豚小屋生まれの狼と豚と人間。それは三匹の子豚のそれぞれの結末なのかもしれないし、単純にはそうでないのかもしれない。襲いかかる狼、耐え忍び狼を追い払う豚、そしてその物語を傍観する人間。最後に生き残った者はいつも何だか哀しくなるな。
rukue

rukueの感想・評価

3.3
高倉健と三國連太郎 東映作品

肉親兄弟ならではの重たく
血生臭い衝突
熱量がすごい
とも

ともの感想・評価

4.0
オープニングがとても良かった。好きです。テンポ、スピード感が良いです。
Mayuzumi

Mayuzumiの感想・評価

4.0
 高倉健がブルータルなごろつきを演じている貴重な映画である。後年の網走シリーズで見られる一連のパンキッシュ高倉ムービーのプロトタイプのひとつであるが、それらと本作が決定的に違うのは、おふざけがまったくないことである。

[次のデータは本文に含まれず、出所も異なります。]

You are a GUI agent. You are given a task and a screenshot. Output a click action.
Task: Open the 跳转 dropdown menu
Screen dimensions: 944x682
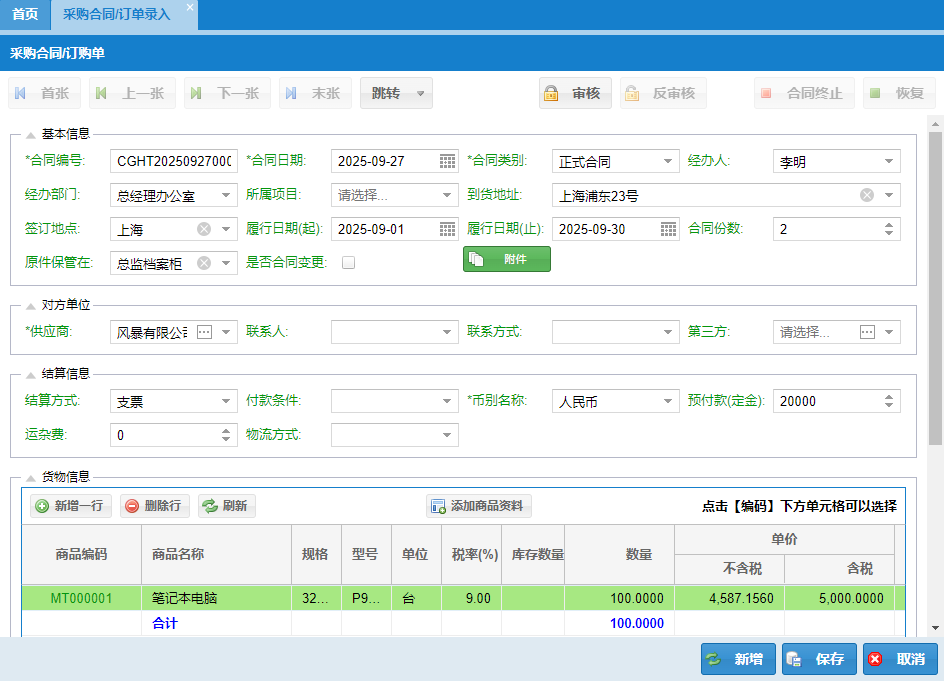[396, 94]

網走では別れ際なのに屁をこく邦衛をつっこんだり、麟一にキャベツで殴られてキャベツの破片が顔中ファサーてなったりと、ユーモラスなシーンが多々あったが、本作では笑いが一切削ぎ落されている分、高倉健のパンクな恰好良さやアナーキーな言動の魅力が、モノクロフィルムとも相まって、よりストイックに、よりヴァイオレントに、スクリーンから感じられるのである。北大路欣也や石橋蓮司らを次々と金梃で拷問するシーンはショッキングであり、その表情の張り詰め方なども生々しいが、江原真二郎の戦後派的ダーティさや三國連太郎の即物的な眼差しに比べると、どことなく虚勢を張った危うい青年のように感じられるのは、むしろ、彼の役柄にぴったり嵌って効果的であったのではないかと思われる。善にも悪にも振り切れない三兄弟の次男の高倉に、彼の身に合わないブルータルな演技をさせることによって、無理して虚勢を張っている悪役を力技で成立させ、その違和感がそっくりそのまま善悪混交の役柄に反映されるという寸法である。この辺りは深作が計算して配役をしたのではないかとさえ勘繰りたくなる。
 又、本作はオープニングが格好良くて、これだけでも観て損はない。三兄弟の関係をそれぞれの過去・現在を軸に、都会のネオン、ドヤ街、港湾労働、狂った女等のエピソードの断片を駆使して手際よく繋ぎながら、モノローグ、ストップモーション、クロスフェードで華麗に魅せる、あの深作節の原型がすでにここに狂い咲いている。音楽の冨田勲もいいジャズを聴かせている。